**TO DO:** Pick every line from the data below that contains the string "value" and copy it.

*-*-*

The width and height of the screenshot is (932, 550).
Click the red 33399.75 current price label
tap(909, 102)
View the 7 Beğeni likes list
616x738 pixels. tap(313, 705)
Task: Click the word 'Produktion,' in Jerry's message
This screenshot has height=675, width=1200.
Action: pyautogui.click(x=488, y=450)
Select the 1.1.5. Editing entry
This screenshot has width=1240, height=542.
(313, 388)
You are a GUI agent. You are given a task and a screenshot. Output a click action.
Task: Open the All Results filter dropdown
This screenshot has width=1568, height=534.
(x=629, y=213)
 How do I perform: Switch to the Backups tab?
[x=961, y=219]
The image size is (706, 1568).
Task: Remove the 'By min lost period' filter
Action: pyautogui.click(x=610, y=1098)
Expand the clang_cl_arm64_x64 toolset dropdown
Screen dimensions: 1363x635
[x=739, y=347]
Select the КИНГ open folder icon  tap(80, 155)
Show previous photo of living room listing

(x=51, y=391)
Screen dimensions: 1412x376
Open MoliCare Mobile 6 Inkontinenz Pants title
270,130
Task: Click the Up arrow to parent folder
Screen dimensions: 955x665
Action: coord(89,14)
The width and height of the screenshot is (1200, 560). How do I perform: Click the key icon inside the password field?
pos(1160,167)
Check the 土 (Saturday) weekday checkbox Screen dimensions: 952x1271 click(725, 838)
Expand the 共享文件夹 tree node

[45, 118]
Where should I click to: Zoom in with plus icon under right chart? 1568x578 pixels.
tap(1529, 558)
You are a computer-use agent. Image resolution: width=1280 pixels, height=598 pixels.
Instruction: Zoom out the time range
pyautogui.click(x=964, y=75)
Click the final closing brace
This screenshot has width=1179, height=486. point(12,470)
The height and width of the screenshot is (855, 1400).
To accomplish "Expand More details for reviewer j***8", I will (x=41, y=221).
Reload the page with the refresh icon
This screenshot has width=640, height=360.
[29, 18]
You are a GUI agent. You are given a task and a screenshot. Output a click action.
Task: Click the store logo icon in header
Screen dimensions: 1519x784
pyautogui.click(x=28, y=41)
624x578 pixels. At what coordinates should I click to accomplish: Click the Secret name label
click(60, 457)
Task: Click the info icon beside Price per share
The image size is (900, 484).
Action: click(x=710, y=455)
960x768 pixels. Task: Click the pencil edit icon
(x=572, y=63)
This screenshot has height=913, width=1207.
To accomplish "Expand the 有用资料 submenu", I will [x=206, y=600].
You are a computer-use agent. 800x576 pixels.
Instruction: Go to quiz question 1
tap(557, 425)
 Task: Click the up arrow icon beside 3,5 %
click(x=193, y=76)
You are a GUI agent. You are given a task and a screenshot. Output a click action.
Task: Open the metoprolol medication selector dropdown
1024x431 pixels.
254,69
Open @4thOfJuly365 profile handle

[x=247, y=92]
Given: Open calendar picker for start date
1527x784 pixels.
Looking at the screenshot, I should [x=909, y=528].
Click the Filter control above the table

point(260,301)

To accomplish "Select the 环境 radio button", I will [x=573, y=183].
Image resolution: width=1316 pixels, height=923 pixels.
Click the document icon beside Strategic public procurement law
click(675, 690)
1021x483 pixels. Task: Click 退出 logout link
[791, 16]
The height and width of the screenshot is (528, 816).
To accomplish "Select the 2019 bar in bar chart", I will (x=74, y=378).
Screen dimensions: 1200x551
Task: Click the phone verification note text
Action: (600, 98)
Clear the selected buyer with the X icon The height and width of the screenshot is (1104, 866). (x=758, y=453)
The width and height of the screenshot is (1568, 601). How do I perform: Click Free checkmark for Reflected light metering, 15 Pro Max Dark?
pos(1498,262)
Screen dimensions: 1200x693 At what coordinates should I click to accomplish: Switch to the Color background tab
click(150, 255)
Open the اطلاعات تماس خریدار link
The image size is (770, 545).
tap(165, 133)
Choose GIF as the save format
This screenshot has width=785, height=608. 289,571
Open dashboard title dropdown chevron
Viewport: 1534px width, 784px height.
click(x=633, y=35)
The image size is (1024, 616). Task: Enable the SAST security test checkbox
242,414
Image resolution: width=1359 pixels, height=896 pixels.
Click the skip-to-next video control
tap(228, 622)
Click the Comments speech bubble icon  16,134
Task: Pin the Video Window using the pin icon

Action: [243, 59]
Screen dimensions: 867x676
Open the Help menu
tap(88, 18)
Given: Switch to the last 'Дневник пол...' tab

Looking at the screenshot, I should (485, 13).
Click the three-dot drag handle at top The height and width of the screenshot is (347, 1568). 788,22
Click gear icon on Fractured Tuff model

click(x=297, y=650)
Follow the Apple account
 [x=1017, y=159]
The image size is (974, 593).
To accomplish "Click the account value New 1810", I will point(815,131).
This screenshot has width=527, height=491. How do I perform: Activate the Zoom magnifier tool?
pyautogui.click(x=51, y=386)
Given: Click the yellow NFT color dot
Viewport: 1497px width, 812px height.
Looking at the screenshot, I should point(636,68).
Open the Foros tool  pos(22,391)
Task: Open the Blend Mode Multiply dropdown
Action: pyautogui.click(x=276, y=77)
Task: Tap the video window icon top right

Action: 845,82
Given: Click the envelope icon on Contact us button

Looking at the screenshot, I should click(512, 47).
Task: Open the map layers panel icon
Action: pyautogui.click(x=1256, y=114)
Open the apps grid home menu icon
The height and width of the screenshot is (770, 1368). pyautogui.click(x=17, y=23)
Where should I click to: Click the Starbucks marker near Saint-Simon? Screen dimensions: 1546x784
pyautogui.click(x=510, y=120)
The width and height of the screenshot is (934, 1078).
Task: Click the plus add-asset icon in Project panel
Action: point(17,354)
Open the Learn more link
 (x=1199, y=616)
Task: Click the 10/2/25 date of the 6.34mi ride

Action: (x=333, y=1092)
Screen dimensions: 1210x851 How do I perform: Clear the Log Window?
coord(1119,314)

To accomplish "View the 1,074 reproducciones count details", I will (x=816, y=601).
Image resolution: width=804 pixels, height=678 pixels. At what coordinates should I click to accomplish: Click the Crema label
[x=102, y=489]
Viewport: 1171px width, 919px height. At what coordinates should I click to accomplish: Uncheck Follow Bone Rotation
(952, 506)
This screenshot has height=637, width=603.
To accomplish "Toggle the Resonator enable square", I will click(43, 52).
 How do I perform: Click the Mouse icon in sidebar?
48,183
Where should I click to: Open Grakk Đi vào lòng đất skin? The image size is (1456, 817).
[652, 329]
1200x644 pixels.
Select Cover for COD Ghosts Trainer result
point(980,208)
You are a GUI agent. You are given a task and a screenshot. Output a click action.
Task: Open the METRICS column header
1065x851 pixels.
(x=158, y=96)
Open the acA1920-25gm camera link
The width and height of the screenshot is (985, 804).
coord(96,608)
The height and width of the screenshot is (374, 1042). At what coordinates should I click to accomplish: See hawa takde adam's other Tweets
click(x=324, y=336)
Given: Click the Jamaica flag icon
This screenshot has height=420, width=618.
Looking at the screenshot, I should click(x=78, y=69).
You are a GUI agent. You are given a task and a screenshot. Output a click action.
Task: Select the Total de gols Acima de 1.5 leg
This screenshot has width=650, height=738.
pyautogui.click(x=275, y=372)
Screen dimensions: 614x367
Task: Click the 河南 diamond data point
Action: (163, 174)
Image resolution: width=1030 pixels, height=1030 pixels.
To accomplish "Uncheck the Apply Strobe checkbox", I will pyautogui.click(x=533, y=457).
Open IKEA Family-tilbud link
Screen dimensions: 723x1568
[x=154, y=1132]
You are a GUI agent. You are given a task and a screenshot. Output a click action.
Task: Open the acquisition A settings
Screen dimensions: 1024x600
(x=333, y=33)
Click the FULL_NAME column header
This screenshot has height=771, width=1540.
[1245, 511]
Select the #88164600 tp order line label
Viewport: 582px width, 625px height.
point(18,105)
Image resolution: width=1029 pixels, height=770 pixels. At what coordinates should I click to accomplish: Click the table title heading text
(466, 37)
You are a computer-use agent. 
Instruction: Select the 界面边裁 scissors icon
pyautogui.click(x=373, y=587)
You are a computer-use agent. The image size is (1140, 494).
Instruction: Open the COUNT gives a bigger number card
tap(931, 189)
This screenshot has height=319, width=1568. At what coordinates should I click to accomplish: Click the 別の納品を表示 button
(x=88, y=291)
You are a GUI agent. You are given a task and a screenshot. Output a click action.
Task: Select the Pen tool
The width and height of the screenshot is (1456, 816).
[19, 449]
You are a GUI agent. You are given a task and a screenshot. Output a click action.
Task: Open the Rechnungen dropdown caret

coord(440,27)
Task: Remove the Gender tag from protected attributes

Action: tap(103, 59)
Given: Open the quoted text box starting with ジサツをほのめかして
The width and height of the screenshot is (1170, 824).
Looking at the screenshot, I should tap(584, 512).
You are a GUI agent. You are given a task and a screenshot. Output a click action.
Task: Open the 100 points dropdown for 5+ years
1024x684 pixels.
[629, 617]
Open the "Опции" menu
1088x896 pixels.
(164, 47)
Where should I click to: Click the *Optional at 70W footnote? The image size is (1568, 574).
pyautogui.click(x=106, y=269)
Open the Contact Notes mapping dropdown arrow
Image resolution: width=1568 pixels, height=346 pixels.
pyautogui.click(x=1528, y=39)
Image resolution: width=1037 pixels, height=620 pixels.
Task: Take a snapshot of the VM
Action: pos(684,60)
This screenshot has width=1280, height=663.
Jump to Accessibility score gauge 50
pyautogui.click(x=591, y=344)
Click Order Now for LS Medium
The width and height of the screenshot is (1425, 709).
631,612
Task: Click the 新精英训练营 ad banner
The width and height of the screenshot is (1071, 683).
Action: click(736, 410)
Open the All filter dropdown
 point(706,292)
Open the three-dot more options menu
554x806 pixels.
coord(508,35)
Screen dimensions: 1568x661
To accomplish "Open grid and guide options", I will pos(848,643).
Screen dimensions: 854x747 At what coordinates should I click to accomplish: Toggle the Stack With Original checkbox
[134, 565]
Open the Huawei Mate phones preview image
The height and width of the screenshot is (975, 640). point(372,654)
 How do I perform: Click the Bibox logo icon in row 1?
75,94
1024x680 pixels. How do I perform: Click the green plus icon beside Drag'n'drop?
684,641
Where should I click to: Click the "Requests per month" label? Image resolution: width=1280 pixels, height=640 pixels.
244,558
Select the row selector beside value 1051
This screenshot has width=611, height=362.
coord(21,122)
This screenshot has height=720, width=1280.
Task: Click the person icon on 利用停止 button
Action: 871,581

*-*-*

**YOUR SOLUTION:**
To accomplish "Click the account value New 1810", I will point(815,131).
Select the row selector beside value 1051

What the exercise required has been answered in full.